I think it is worthwhile to put all these three tricks in your toolbox:


*

*Continuity arguments with invertible matrices can be used in many cases. One typical scenario that immediately comes to mind is to prove some inequalities that involve positive semidefinite matrices. For a toy example, suppose we want to show that $\det(A+B)\ge\det(A)+\det(B)$, where $A$ and $B$ are positive semidefinite. If $A$ is invertible (hence positive definite), we can pull out $A^{1/2}$ from left and right on both sides and get the equivalent but very easy inequality $\det(I+X)\ge1+\det(X)$, where $X=A^{-1/2}BA^{-1/2}$ is positive semidefinite.

*The use of block matrices to simplify/transform problems have many applications, such as the derivation of Schur complement and the equality of the characteristic polynomials of $AB$ and $BA$. On more advanced uses, see the comment of Branimir Ćaćić on my answer to another question from a higher perspective.

*Continuity arguments per se (which are not necessarily bound to invertible matrices) are very handy too. One example is the Cayley-Hamilton theorem. If $A$ is a complex square matrix that is diagonalisable as $A=SDS^{-1}$, where $D=\operatorname{diag}(\lambda_1,\ldots,\lambda_n)$, then its characteristic polynomial is equal to $p(x)=\prod_{k=1}^n(x-\lambda_k)$ and obviously, $p(A)=S\,p(D)\,S^{-1}=0$. Since diagonalisable matrices are dense in $M_n(\mathbb{C})$ and the coefficients of the characteristic polynomial of a matrix $A$ are continuous in the entries of $A$, the Cayley-Hamilton theorem holds for all complex matrices too.

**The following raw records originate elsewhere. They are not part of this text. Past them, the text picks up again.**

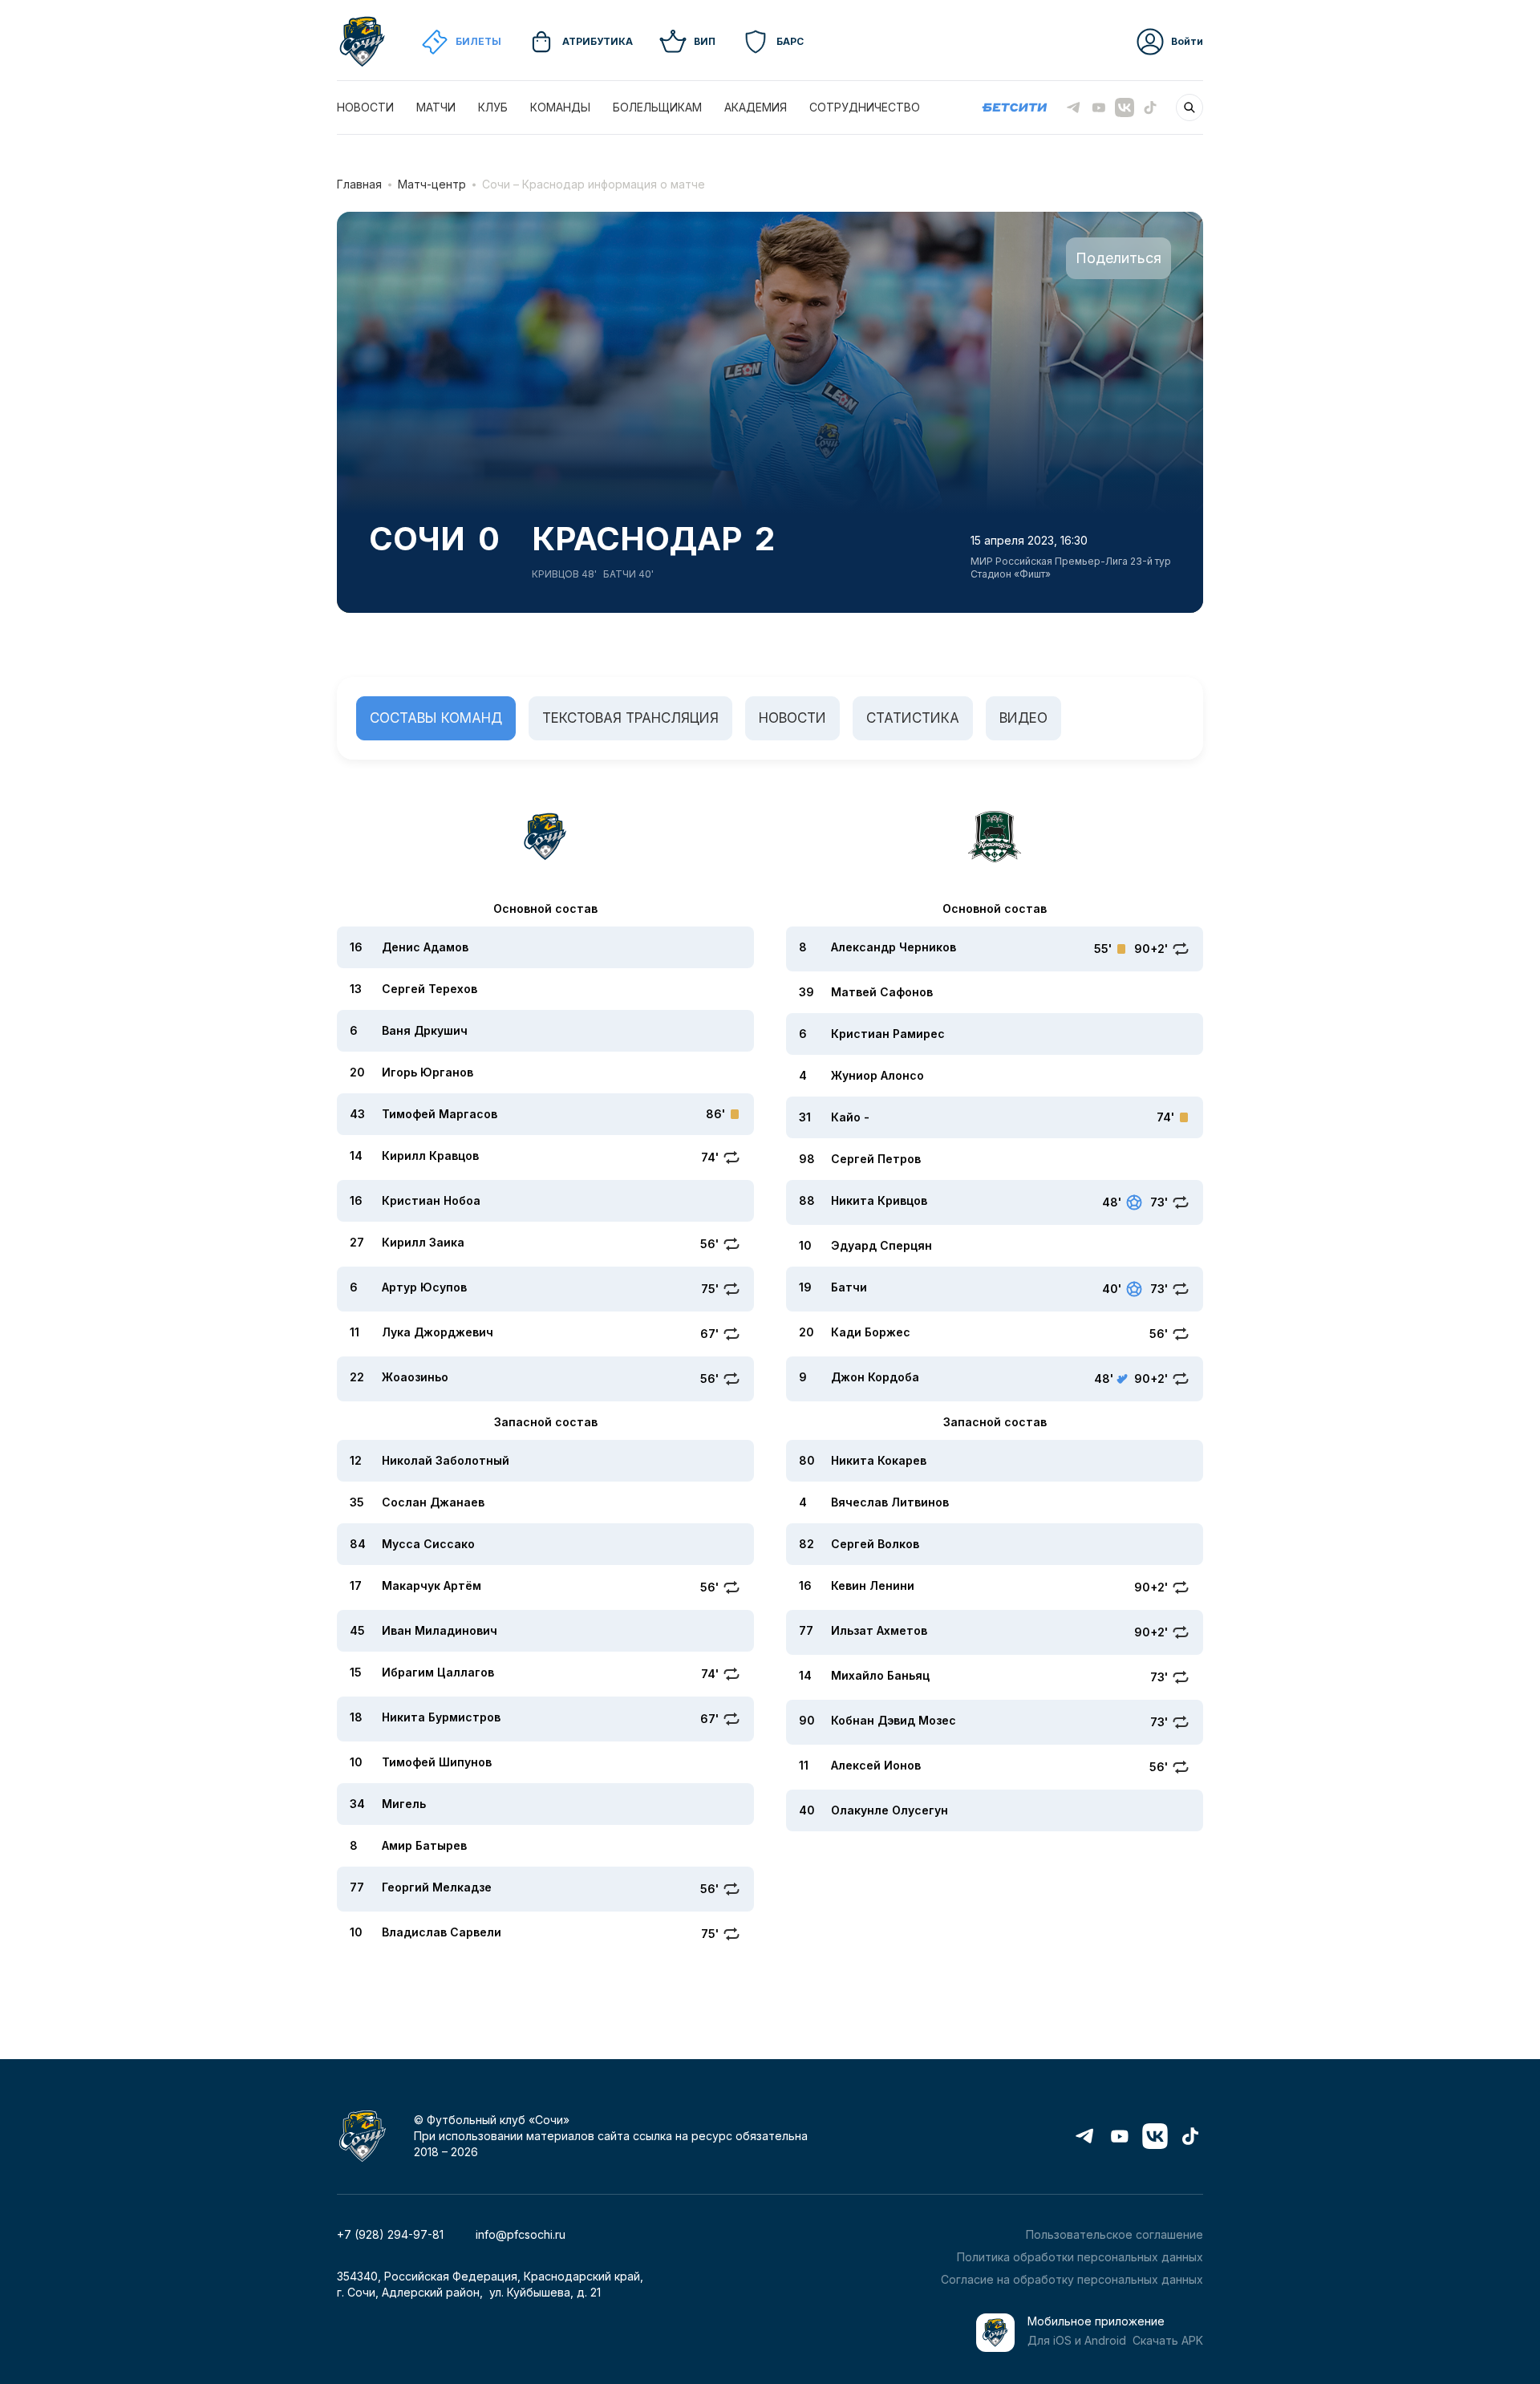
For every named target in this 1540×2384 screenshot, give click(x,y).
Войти (1187, 41)
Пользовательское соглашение (1114, 2234)
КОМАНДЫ (560, 107)
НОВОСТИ (365, 107)
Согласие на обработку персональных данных (1072, 2279)
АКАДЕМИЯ (755, 107)
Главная (359, 184)
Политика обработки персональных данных (1080, 2257)
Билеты (478, 41)
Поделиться (1118, 257)
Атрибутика (597, 41)
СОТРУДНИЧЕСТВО (864, 107)
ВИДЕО (1023, 718)
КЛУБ (493, 107)
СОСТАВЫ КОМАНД (436, 718)
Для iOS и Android (1076, 2340)
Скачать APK (1168, 2340)
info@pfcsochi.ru (520, 2234)
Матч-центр (432, 184)
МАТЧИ (436, 107)
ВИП (704, 41)
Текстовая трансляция (630, 718)
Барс (790, 41)
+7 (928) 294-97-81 (390, 2234)
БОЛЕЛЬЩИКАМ (657, 107)
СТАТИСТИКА (912, 718)
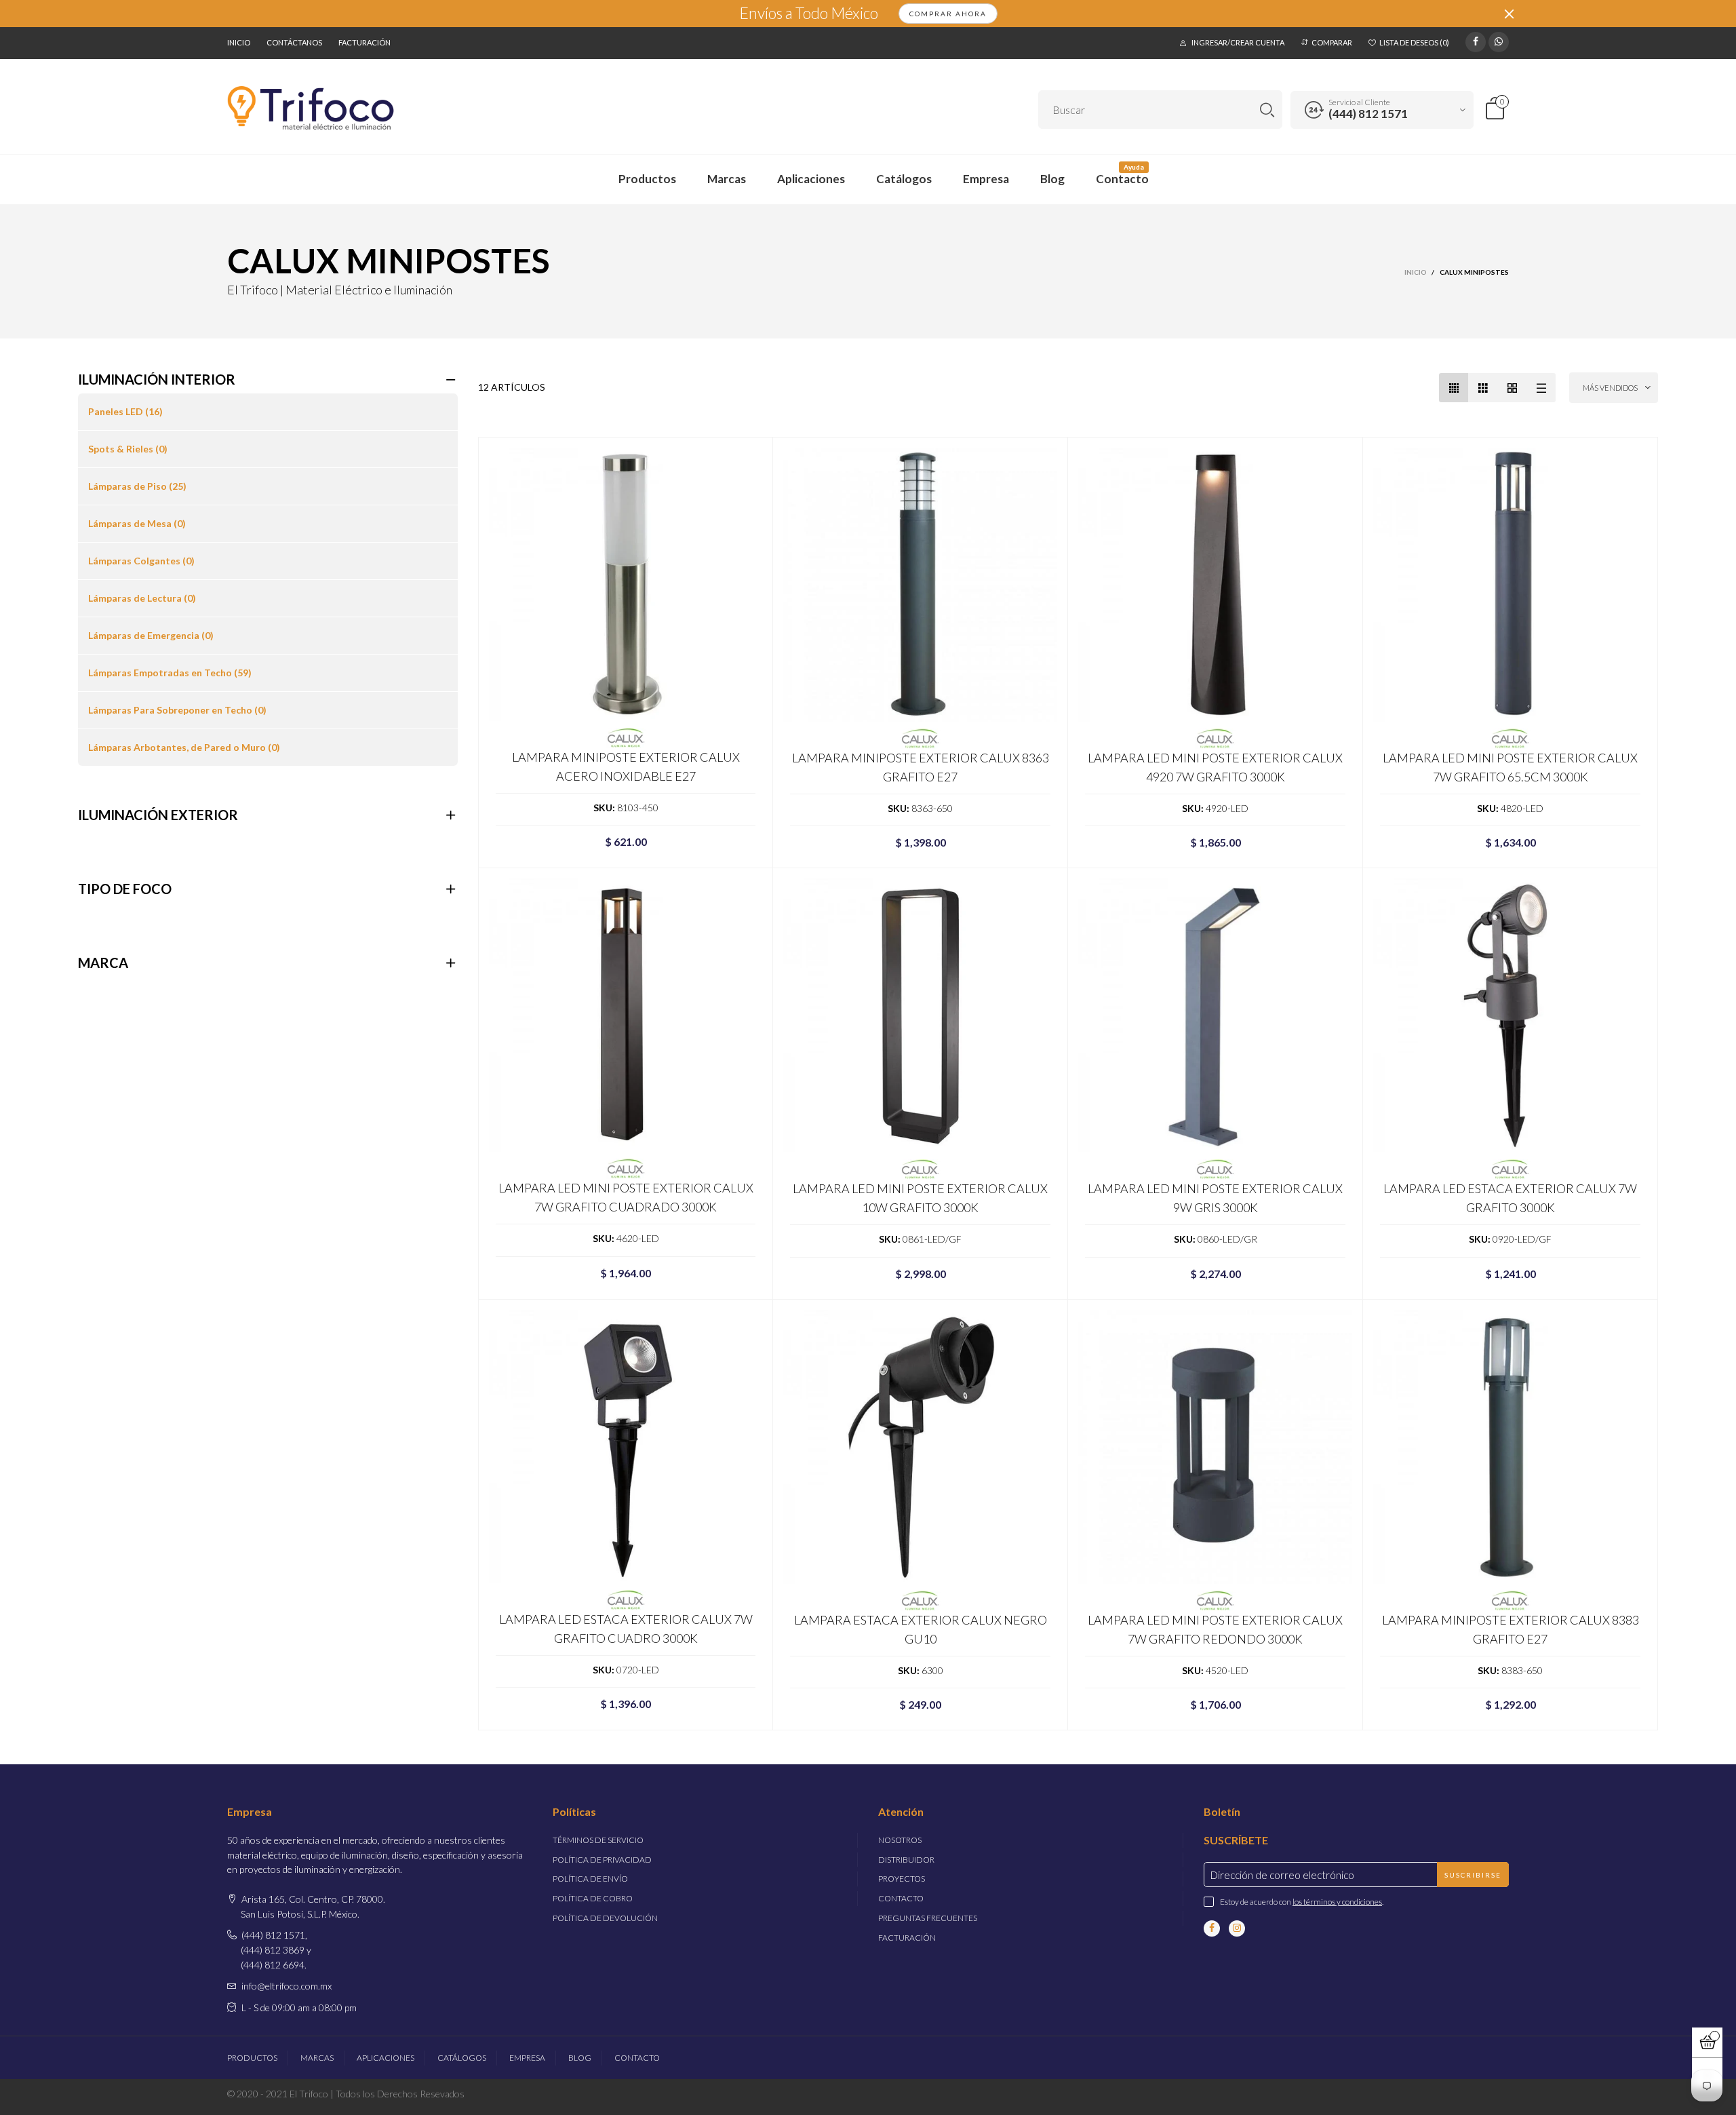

*However, the major drawback of continuity arguments is that they do not work on all fields. In your case, consider the following proof by John Silvester (see this paper). It works on all fields. You don't need to assume that $A$ is invertible. Neither is a continuity argument necessary. First, note that
$$
\pmatrix{I&0\\ -C&A+xI}\pmatrix{A+xI&B\\ C&D}=\pmatrix{A+xI&B\\ AC-CA&(A+xI)D-CB}.
$$
By assumption, $AC-CA=0$, so the RHS is block-triangular and 
$$\det(A+xI)\,\det\pmatrix{A+xI&B\\ C&D}=\det(A+xI)\,\det\left((A+xI)D-CB\right).$$
As $\det(A+xI)$ is a nonzero polynomial in $x$, we can divide both sides by it and obtain $\det\pmatrix{A+xI&B\\ C&D}=\det\left((A+xI)D-CB\right)$. Put $x=0$, the assertion follows.